▶ [Short exercise] Print the stretch of records from the line that contains "Task: Enable DA DL All With Check Sum" through the line that contains "Instruction: Click the forward", both ends included, without any change. Leave the pictures out of your answer.

(Items from a dataset)
----
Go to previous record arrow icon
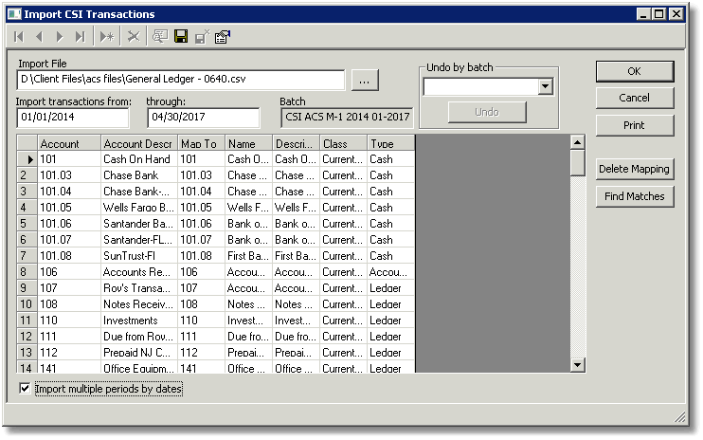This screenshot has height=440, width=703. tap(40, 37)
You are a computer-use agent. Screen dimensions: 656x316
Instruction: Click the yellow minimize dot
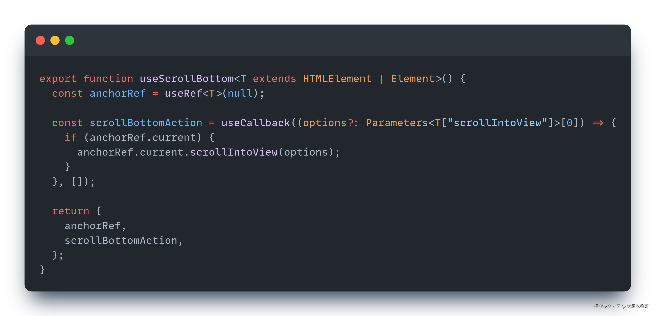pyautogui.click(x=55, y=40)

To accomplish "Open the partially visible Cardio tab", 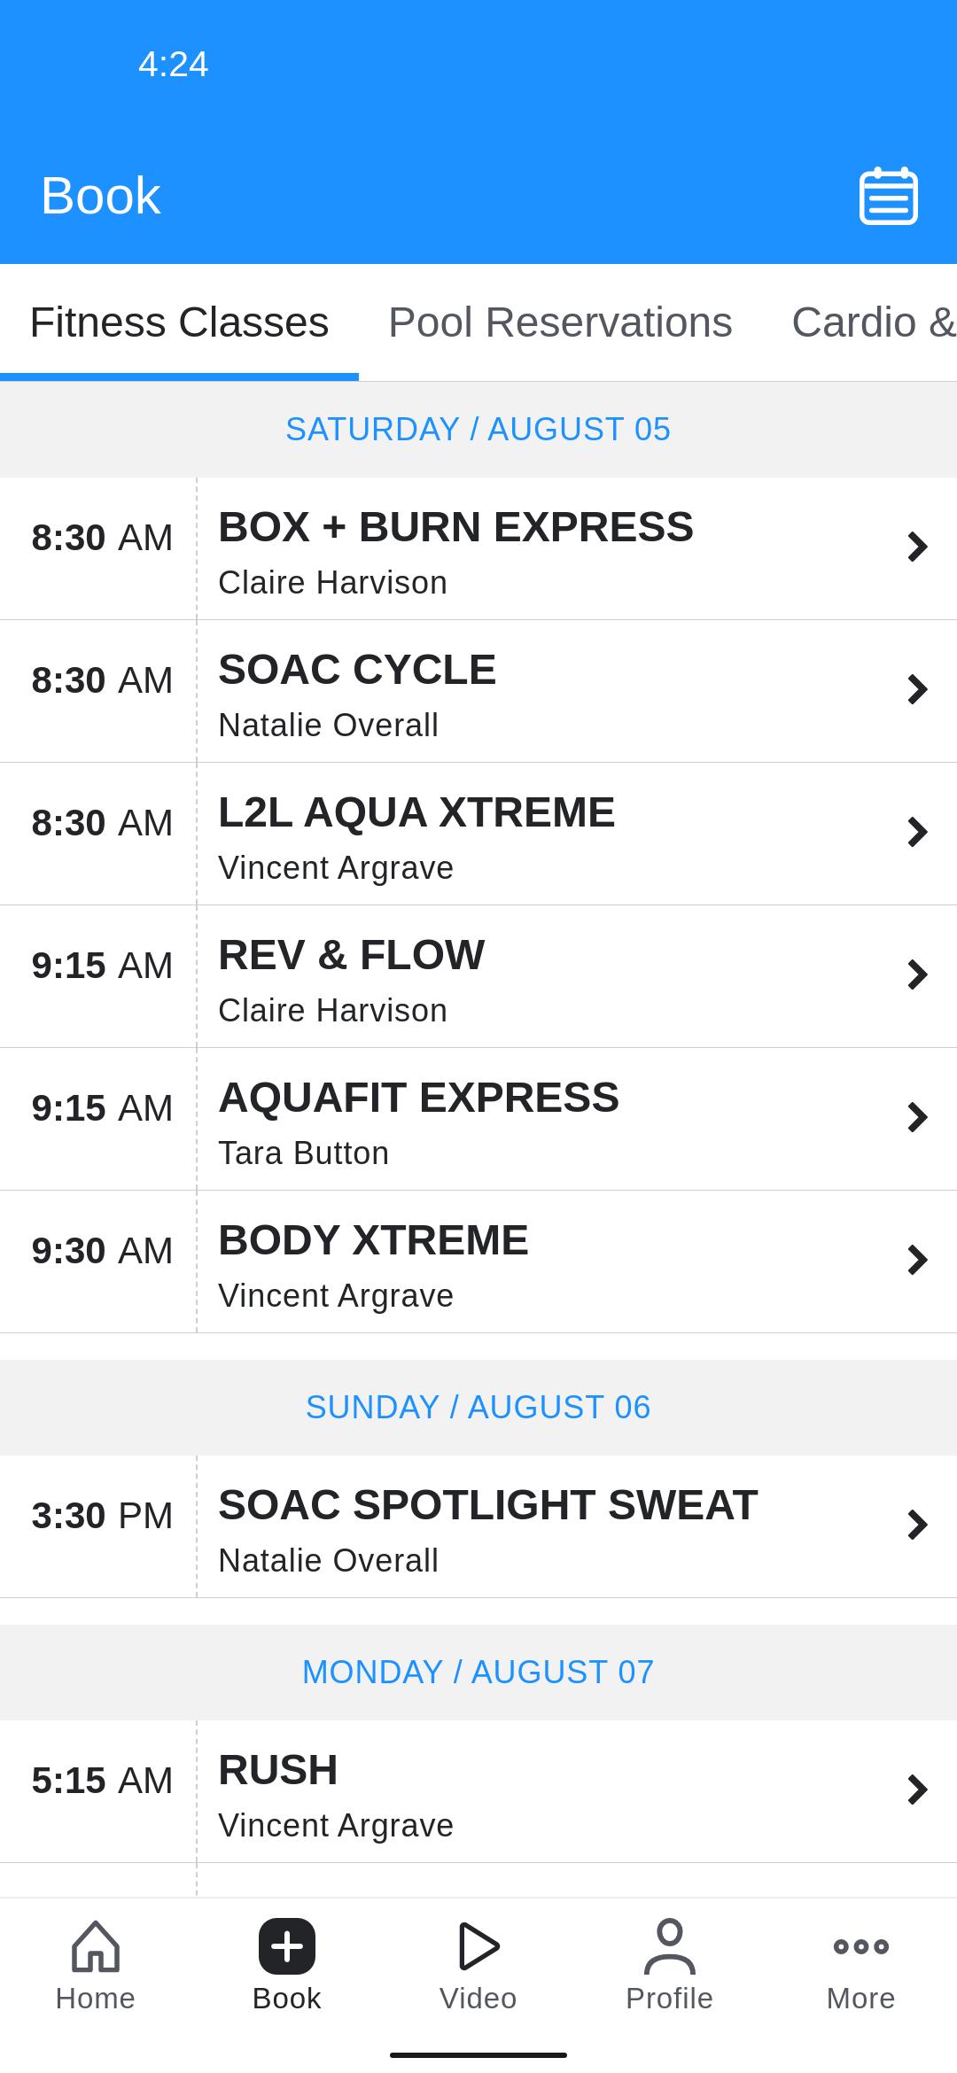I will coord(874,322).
----
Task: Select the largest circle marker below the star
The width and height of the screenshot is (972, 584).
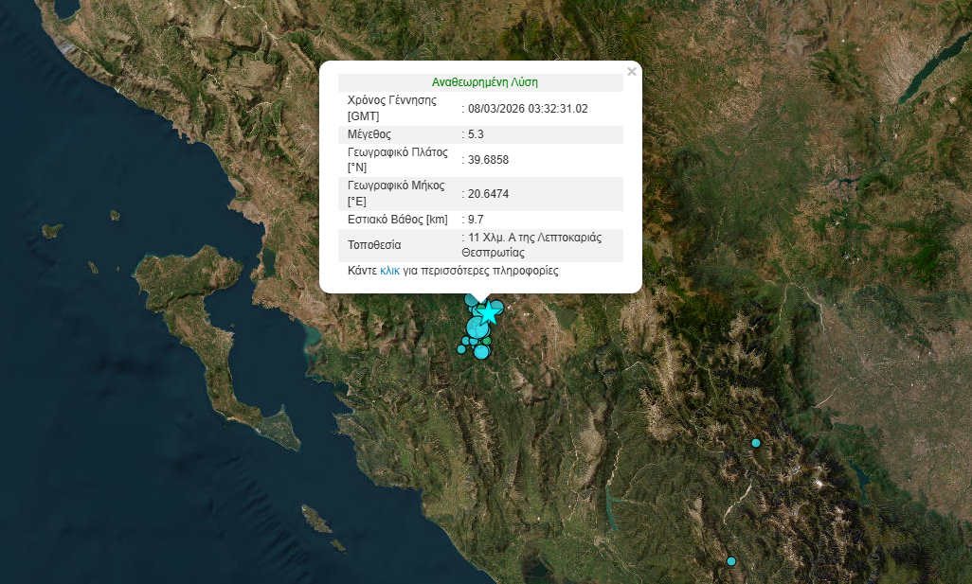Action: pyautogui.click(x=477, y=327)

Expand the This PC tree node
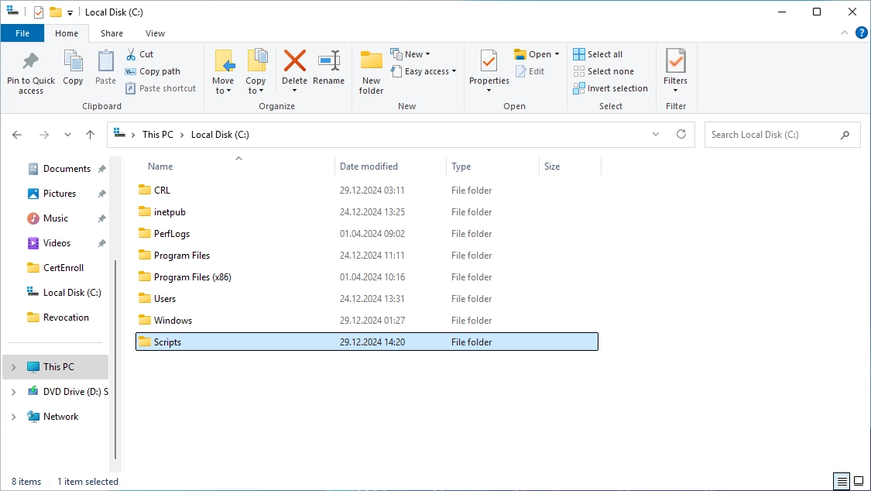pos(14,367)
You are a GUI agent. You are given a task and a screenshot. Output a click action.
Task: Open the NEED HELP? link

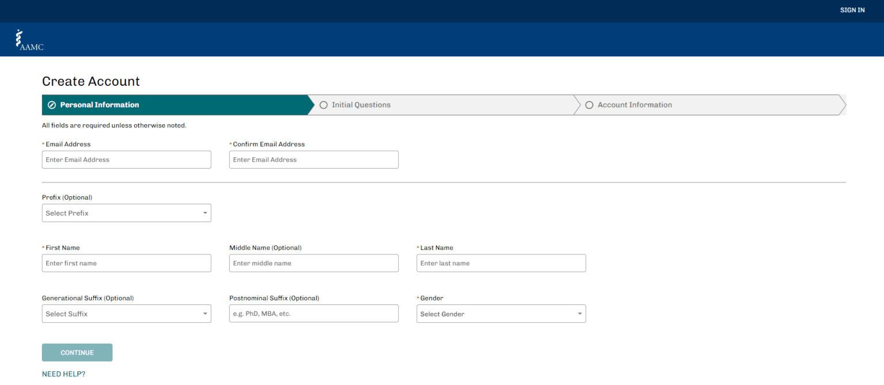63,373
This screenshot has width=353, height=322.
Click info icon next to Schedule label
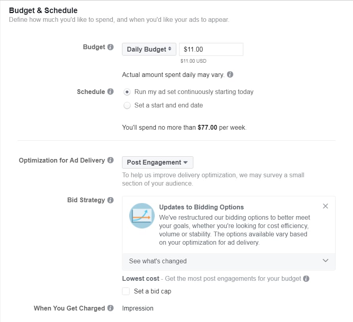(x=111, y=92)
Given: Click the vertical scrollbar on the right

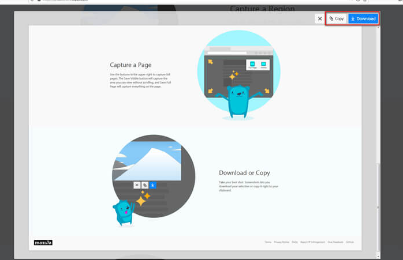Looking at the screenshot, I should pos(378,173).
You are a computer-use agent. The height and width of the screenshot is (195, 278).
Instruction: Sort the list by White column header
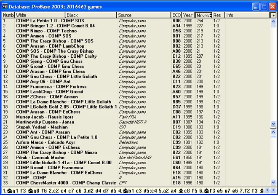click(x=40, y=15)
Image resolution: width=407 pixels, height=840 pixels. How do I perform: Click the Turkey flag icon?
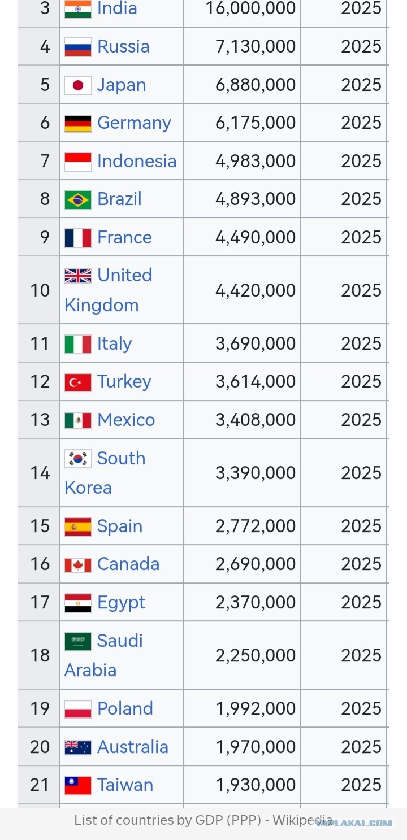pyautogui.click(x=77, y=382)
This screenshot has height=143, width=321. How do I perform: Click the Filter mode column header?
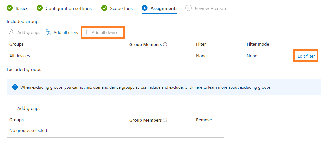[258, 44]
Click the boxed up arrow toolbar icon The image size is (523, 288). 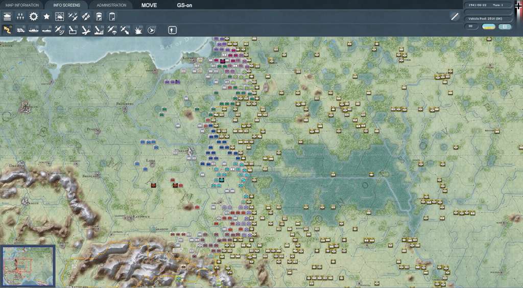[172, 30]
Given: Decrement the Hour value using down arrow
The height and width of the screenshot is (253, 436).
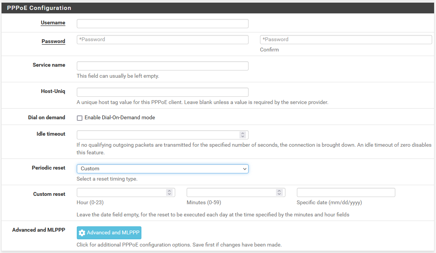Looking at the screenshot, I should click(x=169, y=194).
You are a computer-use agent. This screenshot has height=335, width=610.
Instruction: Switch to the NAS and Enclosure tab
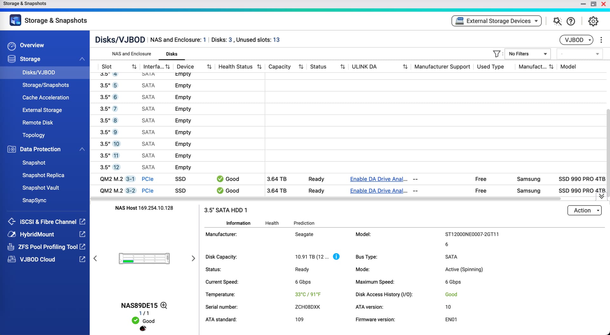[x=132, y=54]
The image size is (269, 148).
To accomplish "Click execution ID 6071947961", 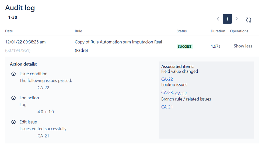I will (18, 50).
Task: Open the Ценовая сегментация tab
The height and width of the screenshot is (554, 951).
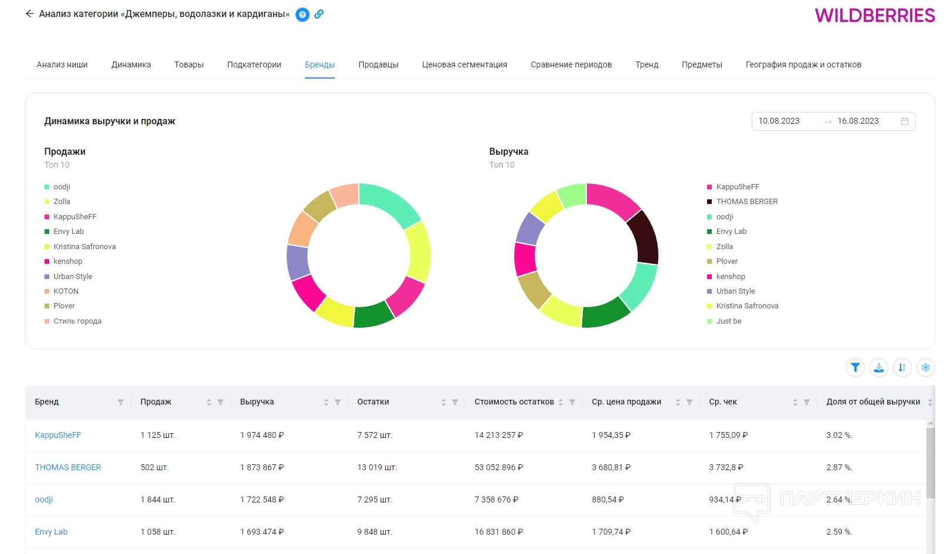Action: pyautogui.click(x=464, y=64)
----
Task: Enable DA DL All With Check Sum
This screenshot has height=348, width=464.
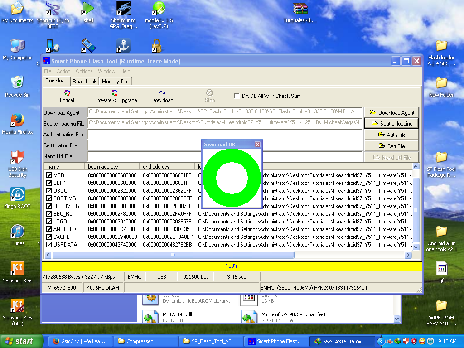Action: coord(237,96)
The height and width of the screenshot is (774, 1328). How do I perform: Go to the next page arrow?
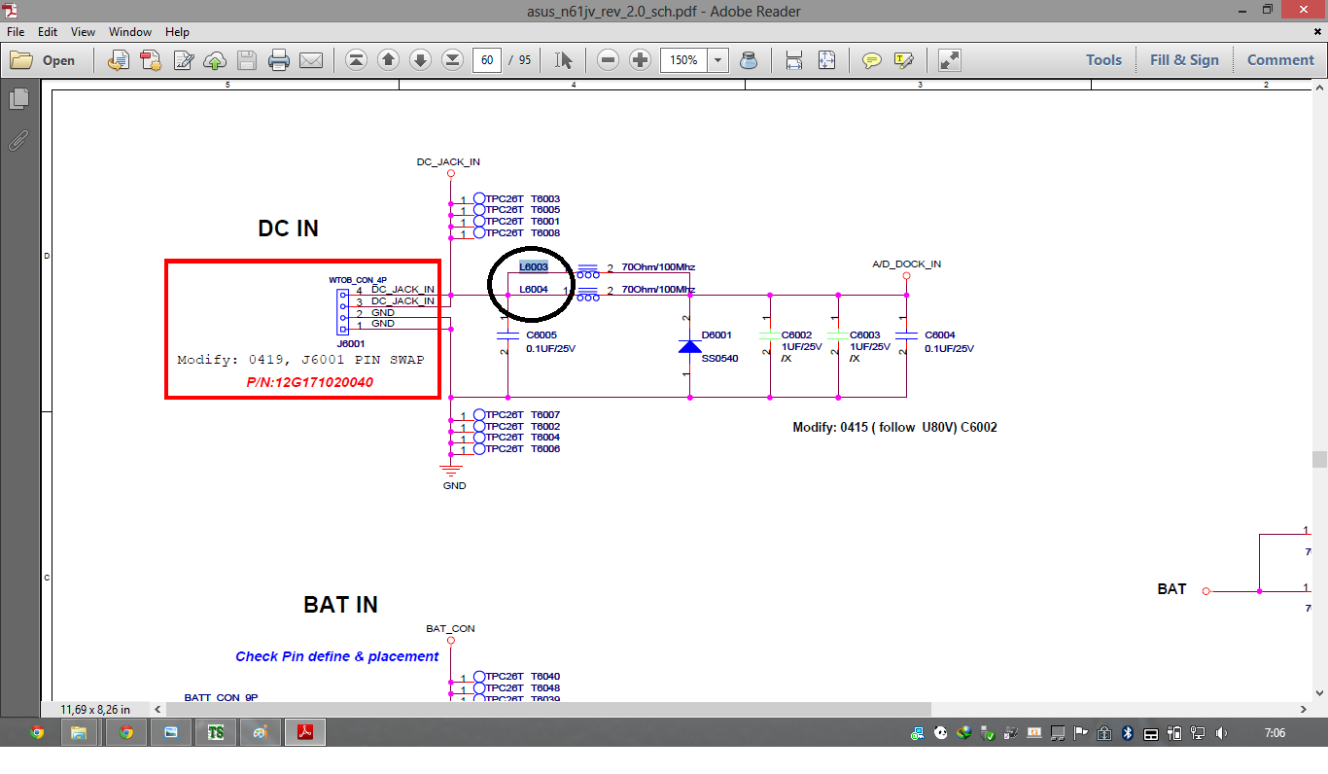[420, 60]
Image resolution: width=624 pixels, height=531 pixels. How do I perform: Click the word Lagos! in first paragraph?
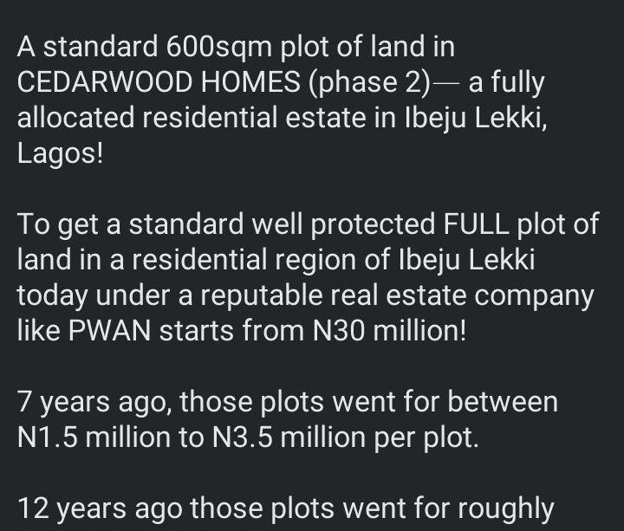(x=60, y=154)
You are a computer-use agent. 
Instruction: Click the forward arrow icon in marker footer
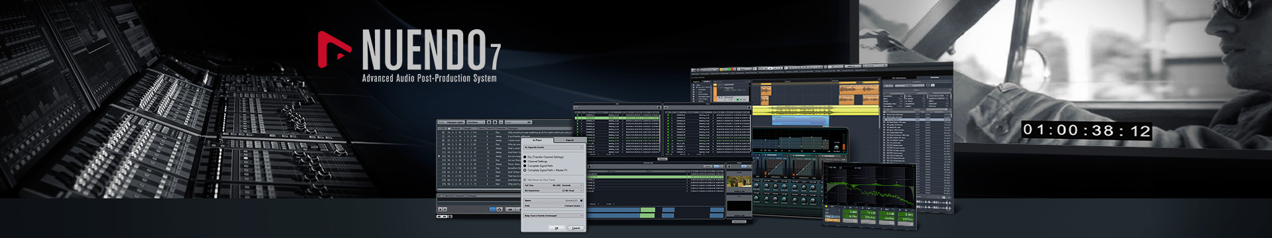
----
▶ [Result for this task]
Task: Enable DA DL All With Check Sum
This screenshot has height=348, width=464.
Action: coord(237,96)
The height and width of the screenshot is (774, 1328). How do I perform: Go to the next page arrow?
[420, 60]
Image resolution: width=624 pixels, height=531 pixels. How do I perform: Click the word Lagos! in first paragraph?
(x=60, y=154)
You are a computer-use agent. 
Instruction: Click the forward arrow icon in marker footer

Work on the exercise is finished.